Sci, slalom: al rientro la Shiffrin è seconda dietro la Vlhova. Male le azzurre

Sabato 21 Novembre 2020
Mikaela Shiffrin

Con tutta l'attenzione del mondo dello sci puntata su di lei, la super campionessa made in Usa Mikaela Shiffrin è tornata a gareggiare dopo 300 giorni di assenza ma non è riuscita a vincere. Nel primo slalom speciale di Levi si è infatti dovuta piegare davanti alla sua grande rivale in questa disciplina, la slovacca Petra Vlhova che ha così collezionato la sua 15/a vittoria. Un successo che la porta anche in testa alla classifica generale a di coppa con 160 punti e che è frutto non solo del gran talento della slovacca ma anche del tantissimo buon lavoro fatto con il suo tecnico, l'italiano Livio Magoni. Terzo posto - con classifica finale del podio che ha riprodotto quella della prima manche - per l'austriaca Katharina Liensberger. Le azzurre invece nella prima manche erano andate molto meglio di quanto poi mostrato alla fine dei giochi.
----
Consegna 1:
Elenca tutte le persone nominate nell'articolo sullo slalom di Levi.
Consegna 2:
Secondo l'articolo sullo slalom di Levi, dopo quanti giorni di assenza è tornata a gareggiare Mikaela Shiffrin?
Consegna 3:
Scrivi il seguito dell'articolo sullo slalom di Levi a partire dal punto in cui termina.
Per svolgere questi compiti non serve consultare l'elenco.
----
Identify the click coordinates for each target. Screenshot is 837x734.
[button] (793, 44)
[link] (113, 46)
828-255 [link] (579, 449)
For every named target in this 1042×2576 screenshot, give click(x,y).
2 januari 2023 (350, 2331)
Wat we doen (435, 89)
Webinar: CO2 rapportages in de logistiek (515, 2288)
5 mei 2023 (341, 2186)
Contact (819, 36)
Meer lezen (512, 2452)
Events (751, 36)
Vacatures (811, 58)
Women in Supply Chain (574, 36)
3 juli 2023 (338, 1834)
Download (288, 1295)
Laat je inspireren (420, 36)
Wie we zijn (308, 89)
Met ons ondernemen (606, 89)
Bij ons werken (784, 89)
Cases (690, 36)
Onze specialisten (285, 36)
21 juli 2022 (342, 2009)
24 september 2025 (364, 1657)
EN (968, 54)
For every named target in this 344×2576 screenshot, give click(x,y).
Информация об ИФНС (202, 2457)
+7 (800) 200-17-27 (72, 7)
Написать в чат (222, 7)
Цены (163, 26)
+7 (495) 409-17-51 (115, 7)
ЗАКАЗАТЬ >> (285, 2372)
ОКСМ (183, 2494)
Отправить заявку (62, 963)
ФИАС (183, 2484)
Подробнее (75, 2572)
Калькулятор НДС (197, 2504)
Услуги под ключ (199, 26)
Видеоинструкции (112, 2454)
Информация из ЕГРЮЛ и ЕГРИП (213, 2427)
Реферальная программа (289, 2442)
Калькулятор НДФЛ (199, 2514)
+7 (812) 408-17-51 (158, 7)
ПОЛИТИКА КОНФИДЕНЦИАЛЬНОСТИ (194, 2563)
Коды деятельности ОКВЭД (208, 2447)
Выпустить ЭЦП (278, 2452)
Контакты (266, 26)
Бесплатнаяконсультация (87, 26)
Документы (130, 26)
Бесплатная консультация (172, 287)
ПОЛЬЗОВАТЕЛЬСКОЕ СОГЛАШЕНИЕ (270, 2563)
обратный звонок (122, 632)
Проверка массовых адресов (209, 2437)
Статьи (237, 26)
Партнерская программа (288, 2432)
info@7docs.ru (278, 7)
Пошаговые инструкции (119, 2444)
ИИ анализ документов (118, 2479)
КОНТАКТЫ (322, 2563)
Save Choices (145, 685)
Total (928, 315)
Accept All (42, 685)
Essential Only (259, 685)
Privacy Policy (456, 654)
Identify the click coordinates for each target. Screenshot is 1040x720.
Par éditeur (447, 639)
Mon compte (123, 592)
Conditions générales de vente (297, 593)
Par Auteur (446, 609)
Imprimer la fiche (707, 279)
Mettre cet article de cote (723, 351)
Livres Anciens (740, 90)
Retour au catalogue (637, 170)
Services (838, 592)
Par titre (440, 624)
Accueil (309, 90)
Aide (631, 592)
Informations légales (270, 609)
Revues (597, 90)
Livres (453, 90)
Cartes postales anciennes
----
Risposta attesa 1:
Mikaela Shiffrin, Petra Vlhova, Livio Magoni, Katharina Liensberger

Risposta attesa 2:
Dopo 300 giorni di assenza.

Risposta attesa 3:
Irene Curtoni, buona sesta dopo la prima manche, ha chiuso infatti 11/a. Marta Bassino, splendida 9/a nella prima prova, è invece finita solo 18/a dopo troppi errori sul muro della pista Black di Levi. Marta ha così dovuto cedere la leadership della classifica generale alla Vlhova. Per Marta Bassino è stata comunque evidente, anche se per una sola manche, una nuova positiva energia positiva anche in slalom. È la disciplina su cui la piemontese Bassino ha deciso di puntare per diventare una vera polivalente. Non va infatti dimenticato che Marta non è solo una eccellente gigantista ma è ormai assolutamente dignitosa anche nelle discipline veloci tanto che ha chiuso la passata stagione al 5/o posto in classifica generale. Addirittura fuori - tradita anche lei dal muro che solitamente è il suo terreno preferito - è poi finita Federica Brignone che era stata 14/a dopo al prima manche. In sostanza per le azzurre sono stati ben visibili in questo primo slalom di Levi segnali di impegno e di recupero in questa disciplina. Purtroppo però si sono visti per una sola manche. Ma le gare - come si sa - di disputano invece su sue. Ovviamente però, tutto l'interesse di questo primo slalom finlandese è stato per Shiffrin. La quale, in realtà, ha sciato alla sua maniera: veloce e sicura, elegante e forte ma leggera nei movimenti. La sua - senza guardare il cronometro - pareva l'ennesima gara perfetta, quella destinata a portarle il 67esimo successo di coppa per eguagliare così il campionissimo austriaco Marcel Hirscher.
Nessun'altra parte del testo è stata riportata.